Material shown:
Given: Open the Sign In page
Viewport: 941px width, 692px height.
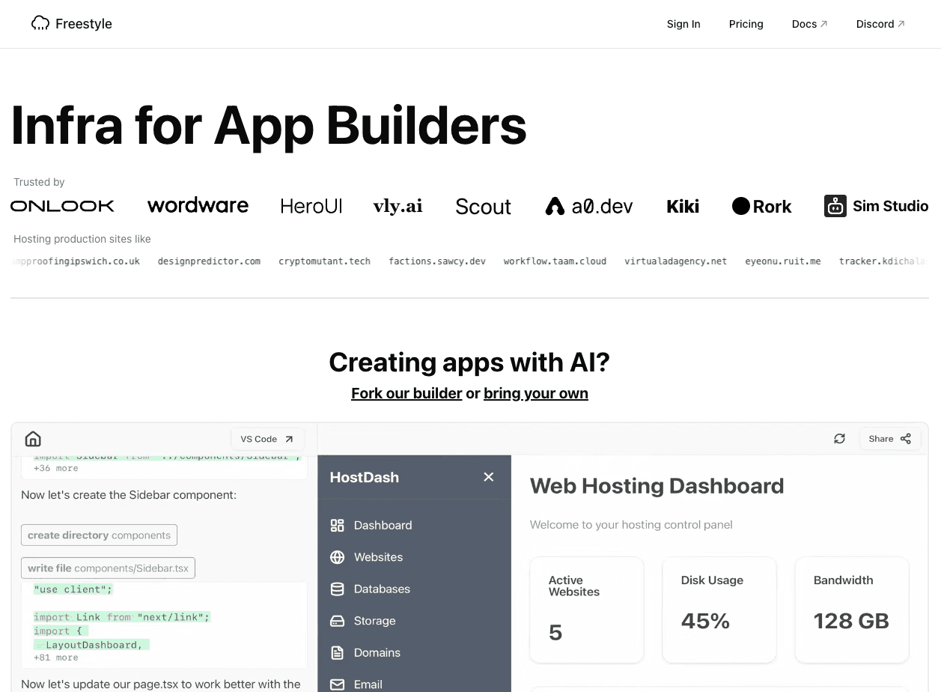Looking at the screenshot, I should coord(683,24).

==

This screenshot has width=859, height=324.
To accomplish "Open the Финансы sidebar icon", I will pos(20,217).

Work order: Search the material for the string "Open" and return each line that has it.

Exercise result:
Given: Open the Sign In page
To accomplish "Open the Финансы sidebar icon", I will pos(20,217).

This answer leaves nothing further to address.